## [RECORDS SHOWN]
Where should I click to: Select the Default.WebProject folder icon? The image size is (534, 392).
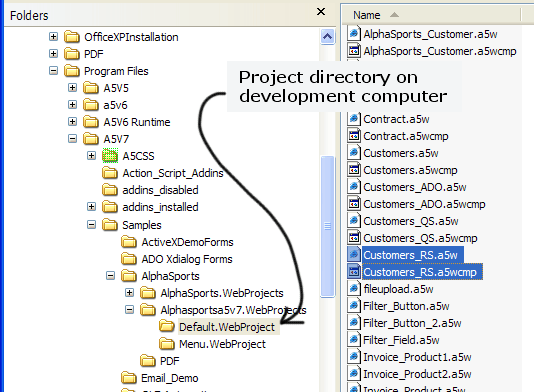167,326
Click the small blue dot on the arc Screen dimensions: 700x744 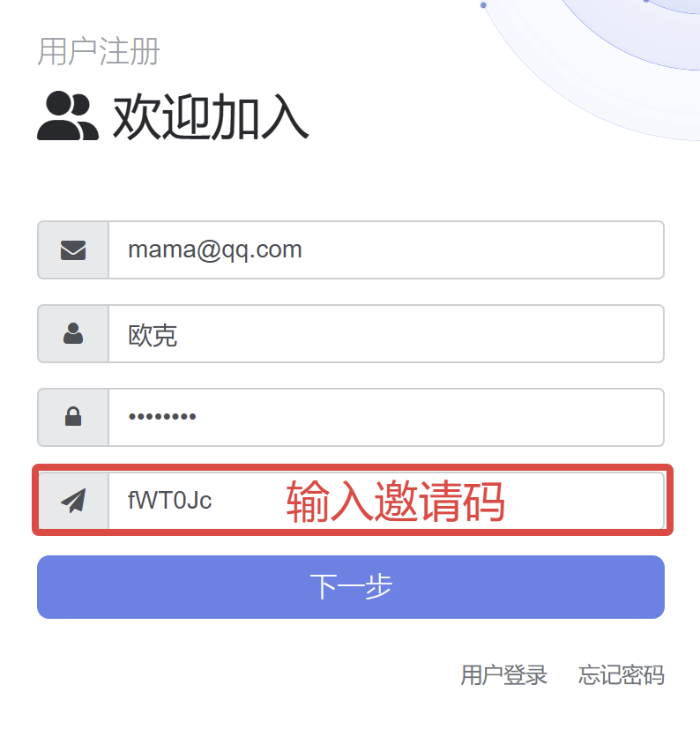(x=483, y=5)
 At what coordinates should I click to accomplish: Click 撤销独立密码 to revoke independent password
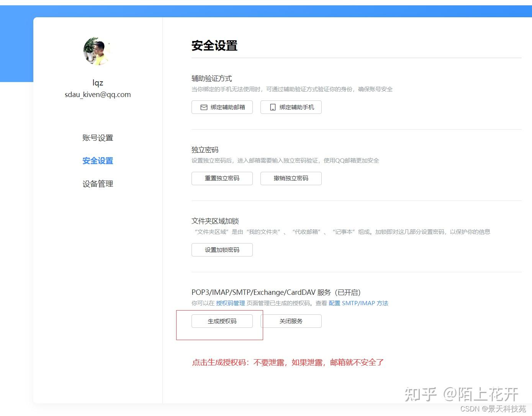[x=291, y=178]
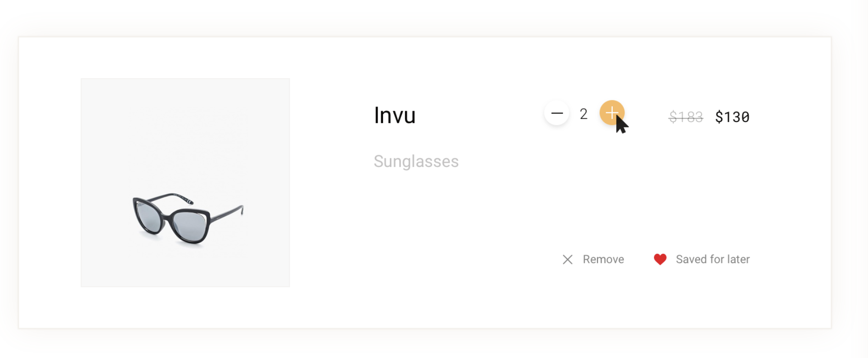Click the white plus symbol in the orange circle

[x=612, y=113]
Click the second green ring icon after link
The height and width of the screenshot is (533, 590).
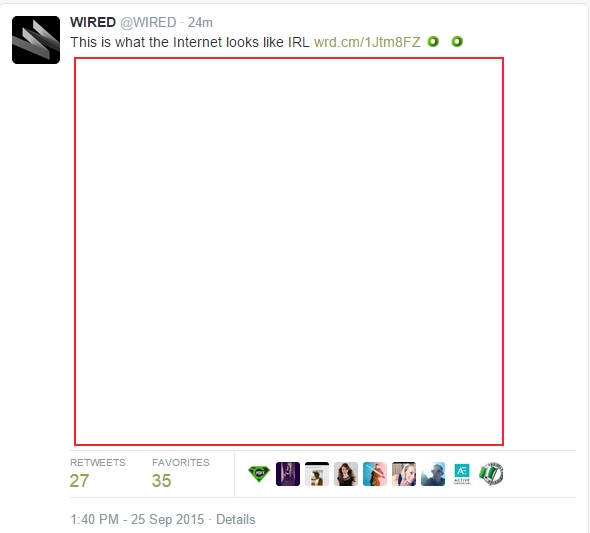[457, 41]
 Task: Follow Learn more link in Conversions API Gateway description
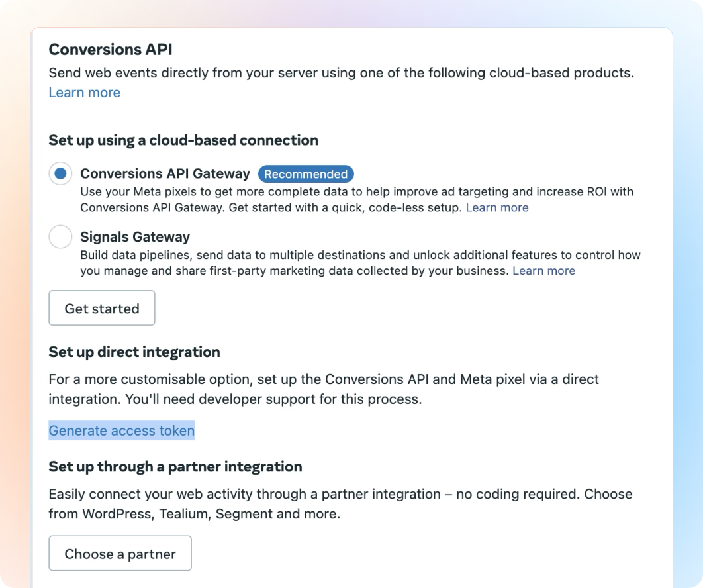(x=497, y=208)
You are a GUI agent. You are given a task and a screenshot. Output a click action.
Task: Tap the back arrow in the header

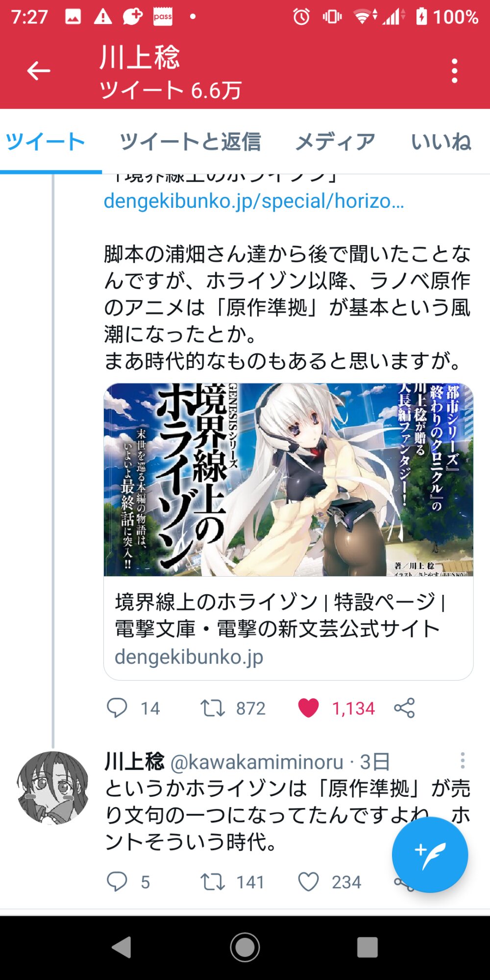tap(38, 71)
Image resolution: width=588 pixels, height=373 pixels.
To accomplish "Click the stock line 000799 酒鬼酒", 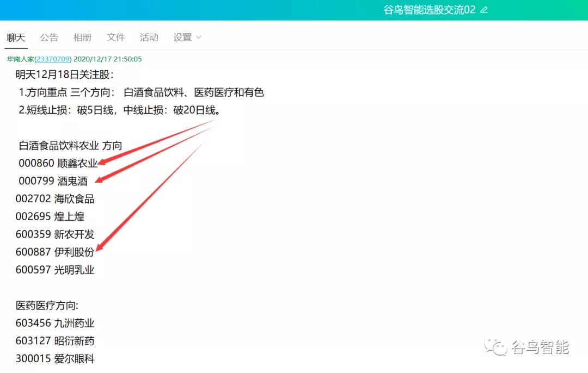I will click(53, 181).
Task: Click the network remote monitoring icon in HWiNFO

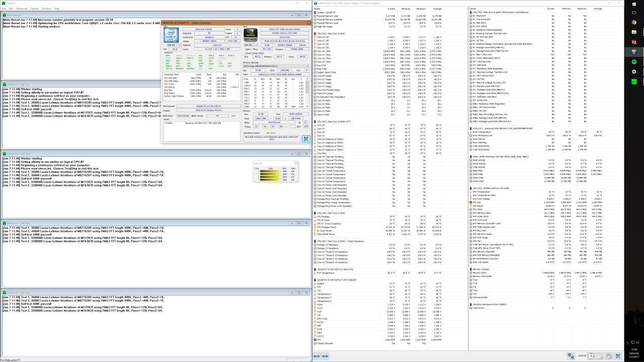Action: tap(571, 356)
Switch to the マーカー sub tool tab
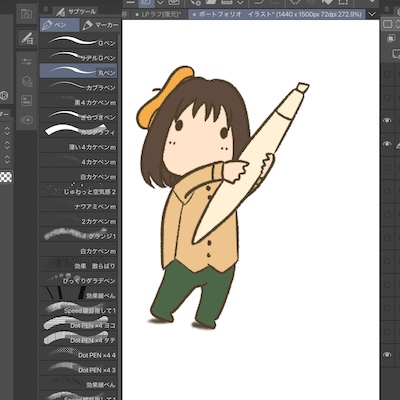This screenshot has width=400, height=400. point(100,25)
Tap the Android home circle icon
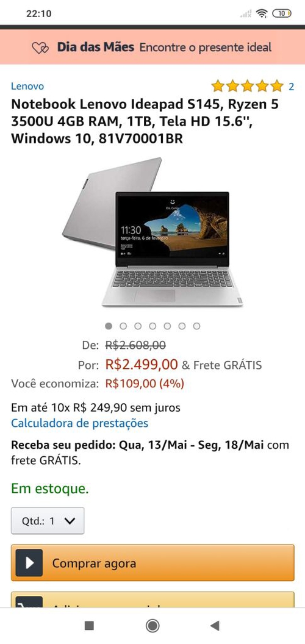The image size is (305, 644). pyautogui.click(x=153, y=626)
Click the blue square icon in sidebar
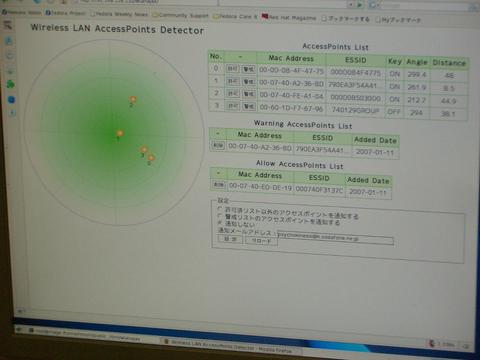The width and height of the screenshot is (480, 360). (x=11, y=99)
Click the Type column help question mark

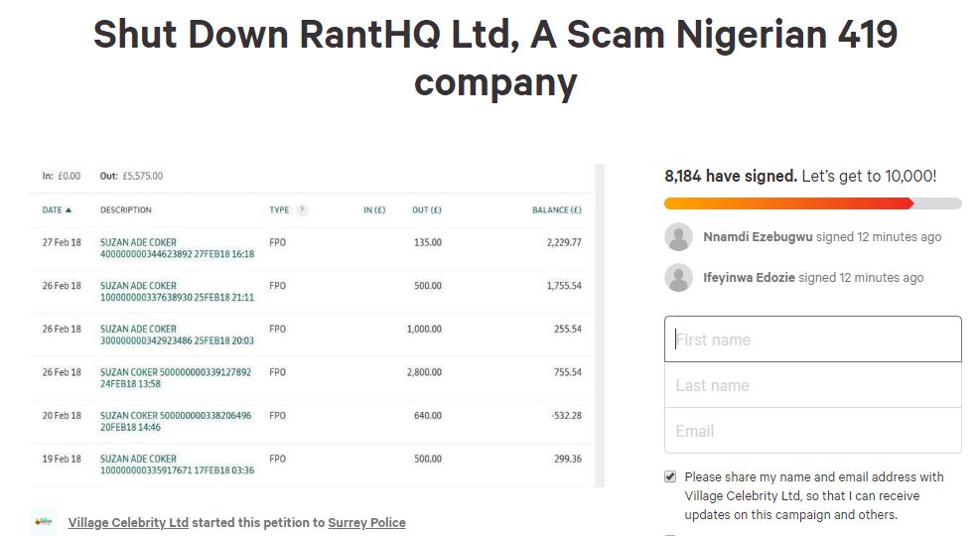tap(302, 209)
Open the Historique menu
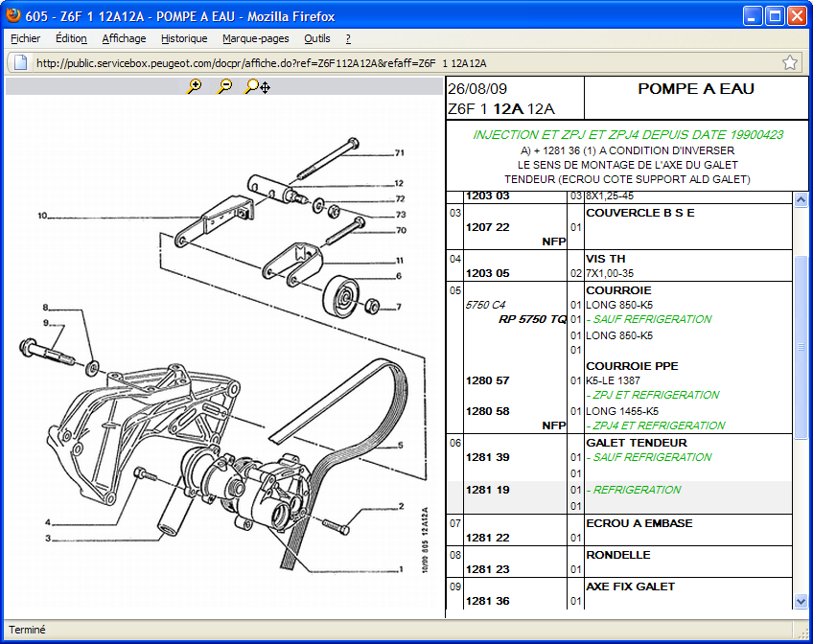813x644 pixels. point(184,38)
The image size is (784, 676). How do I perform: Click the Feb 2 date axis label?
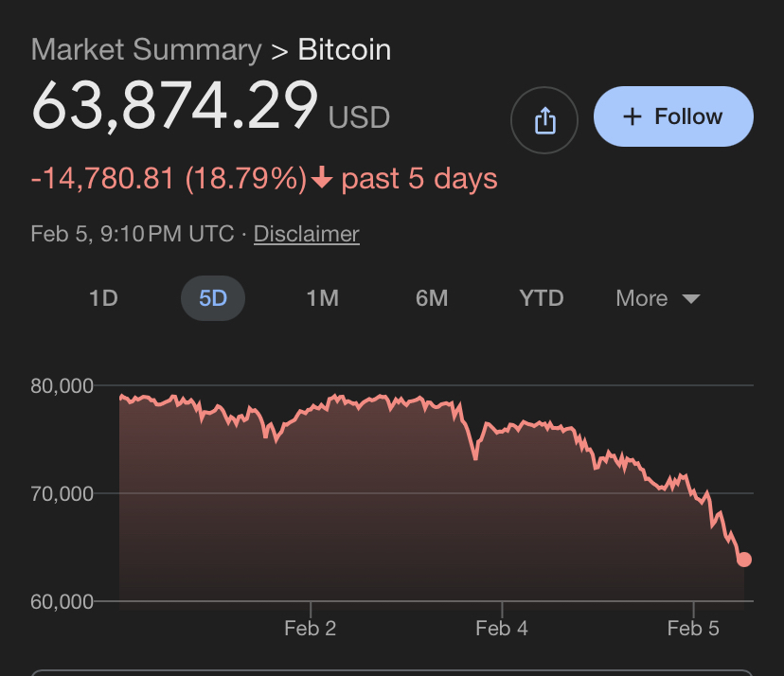point(311,629)
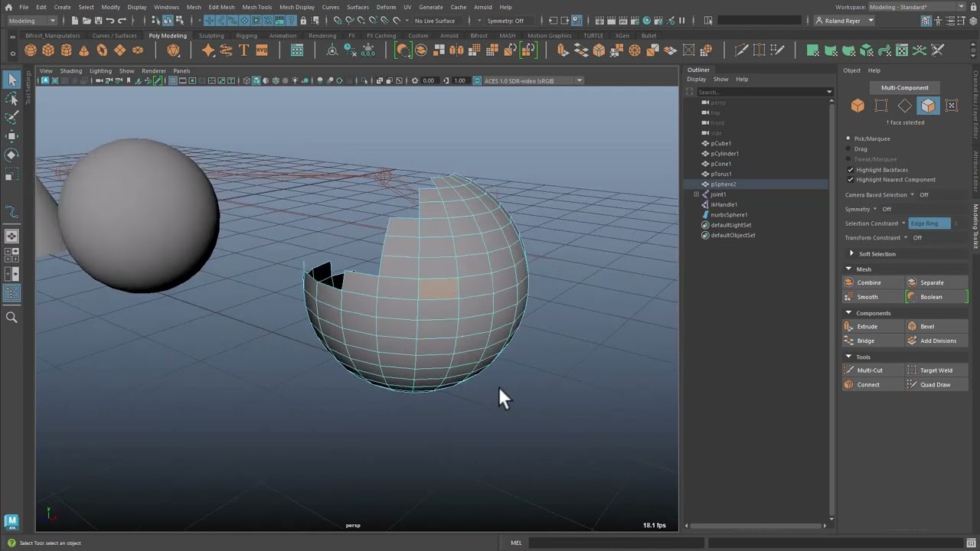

## [TASK DETAILS]
Please restate word for word the lines above, starting with the line that holds "Click the blue square icon in sidebar" and ending with the final line of the records, while leaving out pictures.

## [TASK ANSWER]
Click the blue square icon in sidebar
The width and height of the screenshot is (480, 360). (x=11, y=99)
Click the Type column help question mark

tap(302, 209)
Open the Historique menu
813x644 pixels. point(184,38)
The image size is (784, 676). How do I perform: Click the Feb 2 date axis label?
point(311,629)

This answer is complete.